You should take it as a measure of my fairness that even though I think large parts of this book are poorly argued (hardly argued at all, really) I believe that it is so wonderfully well written, and so exquisitely irritating, that it will certainly be vying for my book of the year for 2024.
Luckily for me, it isn’t all irritating, much of it is very sensible, and almost undeniable. The great thing about the book is the quality of the writing and that is almost uniformly high.
This book is a compilation of chapters by 13 individuals with another 13 shorter accounts as working examples of how things might be different. The book wants to be the first step towards a new cultural relationship with nature, where we focus not on what rights we have over nature but on what responsibilities and deference we owe nature. That is quite an ambition.
The 13 chapters have one word titles: Reconnection, Recommoning, Stewardship, Guardianship, Kinship, Reciprocity, Culture, Education, Healing, Homage, Belonging and Inheritance which give a flavour of the wide scope and perspective of the book.

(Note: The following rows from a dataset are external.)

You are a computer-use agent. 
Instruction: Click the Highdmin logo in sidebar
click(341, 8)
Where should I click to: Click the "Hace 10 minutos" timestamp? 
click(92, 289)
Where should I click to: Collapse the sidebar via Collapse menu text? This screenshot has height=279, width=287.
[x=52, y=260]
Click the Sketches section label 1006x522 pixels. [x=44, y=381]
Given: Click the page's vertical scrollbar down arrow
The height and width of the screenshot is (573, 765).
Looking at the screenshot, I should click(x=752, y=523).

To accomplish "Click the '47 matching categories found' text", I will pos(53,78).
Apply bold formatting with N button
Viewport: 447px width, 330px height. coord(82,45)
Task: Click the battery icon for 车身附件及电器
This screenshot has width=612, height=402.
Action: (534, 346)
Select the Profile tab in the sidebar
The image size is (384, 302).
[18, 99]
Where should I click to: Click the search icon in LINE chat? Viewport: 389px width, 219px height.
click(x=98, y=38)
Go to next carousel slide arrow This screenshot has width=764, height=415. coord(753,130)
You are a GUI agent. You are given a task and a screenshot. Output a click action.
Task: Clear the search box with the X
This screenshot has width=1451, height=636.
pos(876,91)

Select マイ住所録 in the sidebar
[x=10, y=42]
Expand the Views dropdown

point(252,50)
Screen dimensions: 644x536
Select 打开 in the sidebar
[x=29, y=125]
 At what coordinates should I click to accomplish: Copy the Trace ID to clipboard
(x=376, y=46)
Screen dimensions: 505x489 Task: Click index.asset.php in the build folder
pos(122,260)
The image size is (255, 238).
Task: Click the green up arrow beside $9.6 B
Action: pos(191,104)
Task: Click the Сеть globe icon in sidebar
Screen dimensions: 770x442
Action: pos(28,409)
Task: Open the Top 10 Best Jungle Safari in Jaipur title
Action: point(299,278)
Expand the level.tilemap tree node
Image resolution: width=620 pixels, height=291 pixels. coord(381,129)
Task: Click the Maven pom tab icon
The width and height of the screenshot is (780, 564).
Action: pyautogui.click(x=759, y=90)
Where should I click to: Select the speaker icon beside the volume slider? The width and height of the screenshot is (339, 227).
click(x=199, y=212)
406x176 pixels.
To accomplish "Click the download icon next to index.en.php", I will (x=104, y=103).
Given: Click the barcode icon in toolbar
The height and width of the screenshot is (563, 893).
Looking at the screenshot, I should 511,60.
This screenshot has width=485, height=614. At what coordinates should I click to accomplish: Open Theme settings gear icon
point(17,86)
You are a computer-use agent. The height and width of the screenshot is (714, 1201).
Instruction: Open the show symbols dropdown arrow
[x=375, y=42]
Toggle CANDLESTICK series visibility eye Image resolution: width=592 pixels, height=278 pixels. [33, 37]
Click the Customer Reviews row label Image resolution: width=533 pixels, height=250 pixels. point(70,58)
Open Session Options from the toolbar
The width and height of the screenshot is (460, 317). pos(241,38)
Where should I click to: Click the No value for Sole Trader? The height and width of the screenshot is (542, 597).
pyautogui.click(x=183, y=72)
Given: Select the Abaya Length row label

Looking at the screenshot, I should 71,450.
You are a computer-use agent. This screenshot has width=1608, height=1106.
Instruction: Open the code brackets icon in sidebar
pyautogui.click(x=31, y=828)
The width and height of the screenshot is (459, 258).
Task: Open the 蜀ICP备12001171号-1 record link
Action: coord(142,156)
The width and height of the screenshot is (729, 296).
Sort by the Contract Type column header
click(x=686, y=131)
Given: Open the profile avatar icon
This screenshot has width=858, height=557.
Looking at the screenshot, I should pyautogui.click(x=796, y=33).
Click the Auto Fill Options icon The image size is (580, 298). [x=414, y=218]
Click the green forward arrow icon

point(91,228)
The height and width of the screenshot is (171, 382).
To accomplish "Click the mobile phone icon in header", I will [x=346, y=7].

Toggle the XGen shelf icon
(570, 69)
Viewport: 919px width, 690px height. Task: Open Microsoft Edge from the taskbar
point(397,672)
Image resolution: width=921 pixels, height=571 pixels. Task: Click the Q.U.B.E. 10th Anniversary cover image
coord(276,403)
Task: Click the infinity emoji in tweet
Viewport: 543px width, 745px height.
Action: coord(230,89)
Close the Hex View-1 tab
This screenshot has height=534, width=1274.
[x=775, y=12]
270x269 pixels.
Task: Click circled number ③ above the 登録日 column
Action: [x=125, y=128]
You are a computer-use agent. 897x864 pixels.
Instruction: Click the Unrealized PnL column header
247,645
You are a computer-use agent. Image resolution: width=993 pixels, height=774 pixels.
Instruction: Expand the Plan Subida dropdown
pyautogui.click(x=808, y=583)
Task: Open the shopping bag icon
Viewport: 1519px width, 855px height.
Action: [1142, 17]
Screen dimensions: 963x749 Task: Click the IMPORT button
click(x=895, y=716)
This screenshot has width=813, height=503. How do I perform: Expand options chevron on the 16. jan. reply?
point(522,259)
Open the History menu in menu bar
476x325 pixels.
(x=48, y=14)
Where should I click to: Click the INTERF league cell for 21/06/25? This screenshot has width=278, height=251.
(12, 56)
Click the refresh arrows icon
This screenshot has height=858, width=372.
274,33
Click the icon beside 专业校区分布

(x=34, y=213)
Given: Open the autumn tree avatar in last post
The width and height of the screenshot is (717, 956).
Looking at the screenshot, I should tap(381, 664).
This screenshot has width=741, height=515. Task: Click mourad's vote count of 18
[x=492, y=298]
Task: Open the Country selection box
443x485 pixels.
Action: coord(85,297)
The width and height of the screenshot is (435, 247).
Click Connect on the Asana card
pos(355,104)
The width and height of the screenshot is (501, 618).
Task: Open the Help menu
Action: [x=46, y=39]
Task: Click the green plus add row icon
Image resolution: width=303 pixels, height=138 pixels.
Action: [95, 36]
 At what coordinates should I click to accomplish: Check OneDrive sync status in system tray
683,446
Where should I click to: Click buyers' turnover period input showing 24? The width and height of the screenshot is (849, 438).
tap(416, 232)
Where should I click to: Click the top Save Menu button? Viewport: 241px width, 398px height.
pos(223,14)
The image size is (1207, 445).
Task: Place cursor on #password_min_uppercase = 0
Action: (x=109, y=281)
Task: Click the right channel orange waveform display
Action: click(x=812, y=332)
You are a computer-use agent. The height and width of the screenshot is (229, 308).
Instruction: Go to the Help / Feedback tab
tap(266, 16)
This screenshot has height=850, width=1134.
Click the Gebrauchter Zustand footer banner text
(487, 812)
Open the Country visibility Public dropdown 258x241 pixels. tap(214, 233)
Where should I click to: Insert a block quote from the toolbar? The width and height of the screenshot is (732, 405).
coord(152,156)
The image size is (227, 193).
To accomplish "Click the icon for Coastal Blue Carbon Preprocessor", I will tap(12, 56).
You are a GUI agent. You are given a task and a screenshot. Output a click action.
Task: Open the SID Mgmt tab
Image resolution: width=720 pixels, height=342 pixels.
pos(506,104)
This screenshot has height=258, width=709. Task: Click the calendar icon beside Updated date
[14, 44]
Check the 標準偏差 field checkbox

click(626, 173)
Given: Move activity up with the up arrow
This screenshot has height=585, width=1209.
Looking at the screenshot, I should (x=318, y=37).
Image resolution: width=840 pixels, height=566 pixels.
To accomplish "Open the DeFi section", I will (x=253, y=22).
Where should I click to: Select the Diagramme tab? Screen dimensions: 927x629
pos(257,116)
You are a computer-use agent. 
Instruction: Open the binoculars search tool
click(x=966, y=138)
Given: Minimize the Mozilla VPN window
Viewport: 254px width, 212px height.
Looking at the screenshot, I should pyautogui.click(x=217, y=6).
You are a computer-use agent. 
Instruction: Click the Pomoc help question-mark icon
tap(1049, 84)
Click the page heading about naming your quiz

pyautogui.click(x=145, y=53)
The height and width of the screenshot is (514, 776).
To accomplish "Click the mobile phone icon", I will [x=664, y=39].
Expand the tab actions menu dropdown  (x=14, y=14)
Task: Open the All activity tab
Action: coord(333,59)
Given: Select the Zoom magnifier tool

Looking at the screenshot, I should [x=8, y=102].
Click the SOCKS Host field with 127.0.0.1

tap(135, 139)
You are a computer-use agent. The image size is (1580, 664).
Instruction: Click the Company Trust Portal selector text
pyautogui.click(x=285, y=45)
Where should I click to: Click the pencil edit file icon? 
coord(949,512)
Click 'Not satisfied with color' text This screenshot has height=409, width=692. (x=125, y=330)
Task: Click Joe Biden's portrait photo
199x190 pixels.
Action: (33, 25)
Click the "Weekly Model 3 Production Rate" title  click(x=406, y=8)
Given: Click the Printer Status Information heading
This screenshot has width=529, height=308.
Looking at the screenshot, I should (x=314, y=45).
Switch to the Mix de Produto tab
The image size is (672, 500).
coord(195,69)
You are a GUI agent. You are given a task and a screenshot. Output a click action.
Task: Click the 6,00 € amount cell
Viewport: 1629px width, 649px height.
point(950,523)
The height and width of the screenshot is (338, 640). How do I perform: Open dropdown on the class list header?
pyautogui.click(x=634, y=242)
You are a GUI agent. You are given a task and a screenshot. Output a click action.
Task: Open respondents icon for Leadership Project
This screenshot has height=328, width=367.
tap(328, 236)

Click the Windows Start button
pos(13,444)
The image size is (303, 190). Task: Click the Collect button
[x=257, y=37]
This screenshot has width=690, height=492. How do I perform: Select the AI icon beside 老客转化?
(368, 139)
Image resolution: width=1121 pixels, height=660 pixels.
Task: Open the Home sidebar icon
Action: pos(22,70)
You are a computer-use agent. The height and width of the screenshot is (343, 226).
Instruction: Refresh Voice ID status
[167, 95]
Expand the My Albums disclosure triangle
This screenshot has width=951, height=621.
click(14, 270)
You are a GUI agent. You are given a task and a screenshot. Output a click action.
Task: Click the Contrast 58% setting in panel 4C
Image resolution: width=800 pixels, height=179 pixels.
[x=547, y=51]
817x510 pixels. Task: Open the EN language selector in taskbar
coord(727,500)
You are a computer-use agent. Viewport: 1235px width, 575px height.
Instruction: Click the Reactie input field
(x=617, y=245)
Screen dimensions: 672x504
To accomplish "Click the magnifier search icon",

This concept of how our relationship with nature needs to change has been crafted by the pioneers of the Right to Roam campaign but, despite the words on the cover, ‘A Right to Roam call to action‘, this book is definitely not a manifesto for enhanced access to the countryside. It feels a bit like a diversion from that way forward to me and we are promised that another book will follow, one that is ‘…a practical guide to overcoming the pragmatic problems of public access to the countryside‘. I’m looking forward to that book and my expectation is that you won’t have to sign up to the vision sketched in this book to be able to support much of the manifesto in the next book – but we’ll see.
I wonder whether this is a mis-step by the Right to Roam campaign because if we need the huge culture change envisaged in this book before we can have more access to the countryside then that greater access will be a long way away, but if we don’t need the culture change for greater access to be achieved then why produce this book? One of the answers to that question is that the book is a very stimulating read and I guess that is justification enough.
This is not really a book for me except that I enjoy the challenge of competing ideas and views. It may well be a book for you, and I can imagine that for some people this is the book they didn’t know they’d been waiting for until they read it. I recommend that you read it.
Beautifully illustrated by Nick Hayes throughout. The cover? Gorgeous, isn’t it? I’d give it 9/10.
Wild Service: why nature needs you edited by Nick Hayes and Jon Moses is published by Bloomsbury.